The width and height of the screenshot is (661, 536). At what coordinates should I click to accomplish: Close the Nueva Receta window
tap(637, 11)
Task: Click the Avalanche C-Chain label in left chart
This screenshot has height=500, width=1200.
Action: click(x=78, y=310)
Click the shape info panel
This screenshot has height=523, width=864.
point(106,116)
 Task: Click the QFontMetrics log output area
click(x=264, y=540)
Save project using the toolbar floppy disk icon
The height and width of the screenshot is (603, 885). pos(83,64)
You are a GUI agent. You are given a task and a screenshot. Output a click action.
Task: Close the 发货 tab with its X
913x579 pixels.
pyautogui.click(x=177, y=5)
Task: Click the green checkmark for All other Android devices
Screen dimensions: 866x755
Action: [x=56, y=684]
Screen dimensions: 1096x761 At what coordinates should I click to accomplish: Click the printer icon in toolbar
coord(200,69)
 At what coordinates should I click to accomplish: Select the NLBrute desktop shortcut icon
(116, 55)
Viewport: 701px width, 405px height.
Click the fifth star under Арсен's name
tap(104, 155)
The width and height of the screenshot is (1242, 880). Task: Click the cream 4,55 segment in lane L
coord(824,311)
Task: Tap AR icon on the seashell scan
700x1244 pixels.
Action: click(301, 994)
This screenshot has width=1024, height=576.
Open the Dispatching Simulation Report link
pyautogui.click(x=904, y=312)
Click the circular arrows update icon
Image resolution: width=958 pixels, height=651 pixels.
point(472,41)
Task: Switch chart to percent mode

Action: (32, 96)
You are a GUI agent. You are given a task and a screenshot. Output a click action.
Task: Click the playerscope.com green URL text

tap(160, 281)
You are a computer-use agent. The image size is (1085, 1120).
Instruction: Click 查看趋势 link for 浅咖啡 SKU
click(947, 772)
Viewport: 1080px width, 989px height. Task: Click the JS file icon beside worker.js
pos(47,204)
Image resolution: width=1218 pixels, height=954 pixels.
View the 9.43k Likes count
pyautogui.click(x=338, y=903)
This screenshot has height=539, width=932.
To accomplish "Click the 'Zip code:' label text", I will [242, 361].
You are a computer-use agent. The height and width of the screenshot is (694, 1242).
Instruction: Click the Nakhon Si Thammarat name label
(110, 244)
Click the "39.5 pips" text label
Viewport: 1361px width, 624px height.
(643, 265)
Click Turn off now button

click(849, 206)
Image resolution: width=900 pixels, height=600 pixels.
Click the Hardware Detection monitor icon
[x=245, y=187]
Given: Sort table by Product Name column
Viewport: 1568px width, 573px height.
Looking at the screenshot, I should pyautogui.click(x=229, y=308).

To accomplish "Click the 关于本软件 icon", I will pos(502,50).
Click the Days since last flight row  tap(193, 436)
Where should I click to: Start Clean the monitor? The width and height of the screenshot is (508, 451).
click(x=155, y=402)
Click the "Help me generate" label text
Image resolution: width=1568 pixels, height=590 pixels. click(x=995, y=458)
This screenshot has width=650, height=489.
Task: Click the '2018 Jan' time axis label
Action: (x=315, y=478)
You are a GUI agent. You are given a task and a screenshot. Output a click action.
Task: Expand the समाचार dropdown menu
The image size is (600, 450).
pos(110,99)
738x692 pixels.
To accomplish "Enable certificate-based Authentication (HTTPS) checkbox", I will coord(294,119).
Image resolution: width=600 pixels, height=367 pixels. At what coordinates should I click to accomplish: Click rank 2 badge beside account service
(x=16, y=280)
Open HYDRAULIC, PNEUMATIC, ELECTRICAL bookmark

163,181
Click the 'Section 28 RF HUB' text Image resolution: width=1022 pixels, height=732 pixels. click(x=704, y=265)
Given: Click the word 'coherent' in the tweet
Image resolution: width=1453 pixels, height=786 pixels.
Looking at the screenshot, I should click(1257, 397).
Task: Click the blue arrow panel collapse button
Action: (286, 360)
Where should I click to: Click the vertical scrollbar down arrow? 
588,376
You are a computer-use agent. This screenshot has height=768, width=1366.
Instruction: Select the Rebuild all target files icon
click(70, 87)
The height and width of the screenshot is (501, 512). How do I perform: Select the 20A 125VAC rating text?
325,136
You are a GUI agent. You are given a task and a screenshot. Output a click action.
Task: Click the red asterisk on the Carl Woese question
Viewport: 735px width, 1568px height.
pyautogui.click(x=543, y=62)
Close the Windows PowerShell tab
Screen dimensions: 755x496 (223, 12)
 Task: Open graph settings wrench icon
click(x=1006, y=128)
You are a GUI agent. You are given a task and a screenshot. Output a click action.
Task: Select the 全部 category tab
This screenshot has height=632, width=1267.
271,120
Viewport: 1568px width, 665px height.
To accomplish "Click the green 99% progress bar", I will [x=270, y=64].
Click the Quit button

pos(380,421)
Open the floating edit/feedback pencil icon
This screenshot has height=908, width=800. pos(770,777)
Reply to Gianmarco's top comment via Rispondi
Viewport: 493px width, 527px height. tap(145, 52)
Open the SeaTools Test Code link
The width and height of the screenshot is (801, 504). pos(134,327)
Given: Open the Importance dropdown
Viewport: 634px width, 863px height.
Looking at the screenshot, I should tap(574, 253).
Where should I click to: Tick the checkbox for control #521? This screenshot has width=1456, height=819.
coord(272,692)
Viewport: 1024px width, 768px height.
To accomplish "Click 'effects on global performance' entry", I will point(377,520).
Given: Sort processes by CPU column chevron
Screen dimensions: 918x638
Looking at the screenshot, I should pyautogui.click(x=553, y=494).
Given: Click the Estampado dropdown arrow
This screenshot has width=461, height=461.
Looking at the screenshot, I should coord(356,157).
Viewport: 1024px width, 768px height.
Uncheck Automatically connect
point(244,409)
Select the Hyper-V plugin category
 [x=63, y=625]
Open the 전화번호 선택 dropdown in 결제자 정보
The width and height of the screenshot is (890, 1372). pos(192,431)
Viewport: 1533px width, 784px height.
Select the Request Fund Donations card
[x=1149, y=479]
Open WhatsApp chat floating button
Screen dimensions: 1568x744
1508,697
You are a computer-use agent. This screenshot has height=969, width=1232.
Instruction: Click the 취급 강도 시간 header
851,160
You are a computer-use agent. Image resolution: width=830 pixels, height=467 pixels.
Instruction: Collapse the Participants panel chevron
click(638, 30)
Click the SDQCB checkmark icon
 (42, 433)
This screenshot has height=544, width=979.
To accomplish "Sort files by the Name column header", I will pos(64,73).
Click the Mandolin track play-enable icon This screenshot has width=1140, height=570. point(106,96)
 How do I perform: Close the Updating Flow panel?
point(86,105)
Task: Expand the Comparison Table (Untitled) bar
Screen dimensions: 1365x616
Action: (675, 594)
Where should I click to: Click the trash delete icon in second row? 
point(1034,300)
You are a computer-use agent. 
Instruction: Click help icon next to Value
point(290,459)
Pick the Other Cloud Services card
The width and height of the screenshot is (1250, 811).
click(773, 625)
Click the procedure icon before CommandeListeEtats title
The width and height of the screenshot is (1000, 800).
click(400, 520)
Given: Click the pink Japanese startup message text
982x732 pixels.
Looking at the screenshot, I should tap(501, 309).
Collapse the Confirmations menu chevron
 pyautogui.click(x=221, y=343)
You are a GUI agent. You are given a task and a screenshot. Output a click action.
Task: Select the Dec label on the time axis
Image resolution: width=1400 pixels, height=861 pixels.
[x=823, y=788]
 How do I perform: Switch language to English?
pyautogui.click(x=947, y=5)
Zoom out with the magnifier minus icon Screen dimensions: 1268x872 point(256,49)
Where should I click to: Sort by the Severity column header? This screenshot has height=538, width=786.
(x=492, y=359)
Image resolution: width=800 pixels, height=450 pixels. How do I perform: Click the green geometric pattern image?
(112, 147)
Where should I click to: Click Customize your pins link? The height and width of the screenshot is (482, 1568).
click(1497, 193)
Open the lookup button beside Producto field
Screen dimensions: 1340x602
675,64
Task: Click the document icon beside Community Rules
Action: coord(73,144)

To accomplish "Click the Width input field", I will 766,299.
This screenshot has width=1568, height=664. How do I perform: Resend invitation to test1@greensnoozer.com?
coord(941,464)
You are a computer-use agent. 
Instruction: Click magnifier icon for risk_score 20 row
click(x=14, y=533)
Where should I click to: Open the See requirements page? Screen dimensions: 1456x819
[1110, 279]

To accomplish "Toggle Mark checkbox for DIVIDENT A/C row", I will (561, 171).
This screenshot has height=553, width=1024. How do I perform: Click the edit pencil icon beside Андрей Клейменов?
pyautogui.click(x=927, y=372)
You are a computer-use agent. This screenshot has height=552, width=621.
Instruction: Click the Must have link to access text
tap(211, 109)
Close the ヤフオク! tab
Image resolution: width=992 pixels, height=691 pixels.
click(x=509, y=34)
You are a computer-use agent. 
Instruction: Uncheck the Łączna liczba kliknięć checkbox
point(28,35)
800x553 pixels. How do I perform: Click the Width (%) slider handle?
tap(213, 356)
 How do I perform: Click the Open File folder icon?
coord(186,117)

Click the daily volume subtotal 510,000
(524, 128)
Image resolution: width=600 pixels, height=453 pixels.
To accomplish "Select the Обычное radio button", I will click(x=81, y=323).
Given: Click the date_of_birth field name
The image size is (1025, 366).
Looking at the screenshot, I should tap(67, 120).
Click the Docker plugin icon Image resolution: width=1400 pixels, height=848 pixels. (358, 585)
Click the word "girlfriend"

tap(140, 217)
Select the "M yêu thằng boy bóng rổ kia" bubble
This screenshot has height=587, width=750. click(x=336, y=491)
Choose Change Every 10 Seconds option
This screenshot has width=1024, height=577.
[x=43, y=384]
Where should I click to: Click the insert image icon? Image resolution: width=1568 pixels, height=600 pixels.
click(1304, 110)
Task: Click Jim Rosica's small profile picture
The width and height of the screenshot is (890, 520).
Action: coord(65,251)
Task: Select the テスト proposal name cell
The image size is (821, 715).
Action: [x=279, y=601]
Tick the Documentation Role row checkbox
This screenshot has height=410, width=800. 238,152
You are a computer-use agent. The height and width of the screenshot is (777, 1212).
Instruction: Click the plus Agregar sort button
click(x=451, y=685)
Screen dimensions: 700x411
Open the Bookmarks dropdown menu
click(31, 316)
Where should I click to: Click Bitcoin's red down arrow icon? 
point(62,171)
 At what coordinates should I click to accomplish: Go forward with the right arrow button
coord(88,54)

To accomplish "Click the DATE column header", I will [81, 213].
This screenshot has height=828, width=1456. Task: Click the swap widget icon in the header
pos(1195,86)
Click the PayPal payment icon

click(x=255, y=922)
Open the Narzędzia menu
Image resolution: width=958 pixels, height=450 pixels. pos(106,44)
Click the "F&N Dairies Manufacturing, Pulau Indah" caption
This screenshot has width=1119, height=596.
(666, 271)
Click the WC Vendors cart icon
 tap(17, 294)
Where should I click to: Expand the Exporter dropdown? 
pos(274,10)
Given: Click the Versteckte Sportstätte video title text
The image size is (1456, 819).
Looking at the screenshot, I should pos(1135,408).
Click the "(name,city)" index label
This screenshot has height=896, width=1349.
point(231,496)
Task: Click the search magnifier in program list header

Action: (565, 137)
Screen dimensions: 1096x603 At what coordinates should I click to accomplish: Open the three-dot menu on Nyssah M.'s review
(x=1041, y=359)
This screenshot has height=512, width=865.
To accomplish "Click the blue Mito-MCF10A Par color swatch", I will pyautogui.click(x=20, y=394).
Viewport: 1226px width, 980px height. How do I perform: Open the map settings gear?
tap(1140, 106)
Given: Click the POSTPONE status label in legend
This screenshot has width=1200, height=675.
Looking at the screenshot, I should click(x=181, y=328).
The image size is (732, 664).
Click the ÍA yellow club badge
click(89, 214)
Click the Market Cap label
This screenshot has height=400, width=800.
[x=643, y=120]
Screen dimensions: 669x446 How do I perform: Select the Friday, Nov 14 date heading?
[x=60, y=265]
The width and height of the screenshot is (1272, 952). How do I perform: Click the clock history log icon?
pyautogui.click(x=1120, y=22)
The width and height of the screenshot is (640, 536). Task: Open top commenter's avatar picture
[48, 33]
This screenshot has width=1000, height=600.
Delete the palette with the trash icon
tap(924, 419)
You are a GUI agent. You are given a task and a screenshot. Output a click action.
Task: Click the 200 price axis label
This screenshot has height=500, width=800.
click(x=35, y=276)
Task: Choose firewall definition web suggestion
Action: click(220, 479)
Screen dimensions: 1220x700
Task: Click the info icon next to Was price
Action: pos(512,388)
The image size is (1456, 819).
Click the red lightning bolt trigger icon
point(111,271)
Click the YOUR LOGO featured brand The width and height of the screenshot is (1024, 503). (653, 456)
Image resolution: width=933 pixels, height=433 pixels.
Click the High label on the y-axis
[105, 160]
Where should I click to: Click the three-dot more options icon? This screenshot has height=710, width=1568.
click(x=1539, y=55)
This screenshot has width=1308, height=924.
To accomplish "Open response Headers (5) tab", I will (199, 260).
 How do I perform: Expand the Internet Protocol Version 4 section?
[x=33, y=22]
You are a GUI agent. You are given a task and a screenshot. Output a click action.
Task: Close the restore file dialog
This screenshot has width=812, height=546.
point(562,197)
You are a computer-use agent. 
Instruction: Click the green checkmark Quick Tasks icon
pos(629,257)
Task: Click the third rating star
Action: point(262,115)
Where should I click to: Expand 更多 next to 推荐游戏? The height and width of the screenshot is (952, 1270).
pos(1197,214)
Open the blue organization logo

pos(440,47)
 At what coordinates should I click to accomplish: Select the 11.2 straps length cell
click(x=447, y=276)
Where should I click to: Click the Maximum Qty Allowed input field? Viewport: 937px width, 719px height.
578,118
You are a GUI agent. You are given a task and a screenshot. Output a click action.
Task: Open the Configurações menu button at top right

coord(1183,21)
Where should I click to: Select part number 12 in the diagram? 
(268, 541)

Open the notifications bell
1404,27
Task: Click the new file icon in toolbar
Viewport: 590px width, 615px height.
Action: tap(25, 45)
========================================
Task item: Using the records above, copy word for word the line with "Task: Close the restore file dialog", the line with "Task: Click the new file icon in toolbar", and every line between them.

Exercise solution:
Task: Close the restore file dialog
This screenshot has width=812, height=546.
point(562,197)
You are a computer-use agent. 
Instruction: Click the green checkmark Quick Tasks icon
pos(629,257)
Task: Click the third rating star
Action: point(262,115)
Where should I click to: Expand 更多 next to 推荐游戏? The height and width of the screenshot is (952, 1270).
pos(1197,214)
Open the blue organization logo

pos(440,47)
 At what coordinates should I click to accomplish: Select the 11.2 straps length cell
click(x=447, y=276)
Where should I click to: Click the Maximum Qty Allowed input field? Viewport: 937px width, 719px height.
578,118
You are a GUI agent. You are given a task and a screenshot. Output a click action.
Task: Open the Configurações menu button at top right

coord(1183,21)
Where should I click to: Select part number 12 in the diagram? 
(268, 541)

Open the notifications bell
1404,27
Task: Click the new file icon in toolbar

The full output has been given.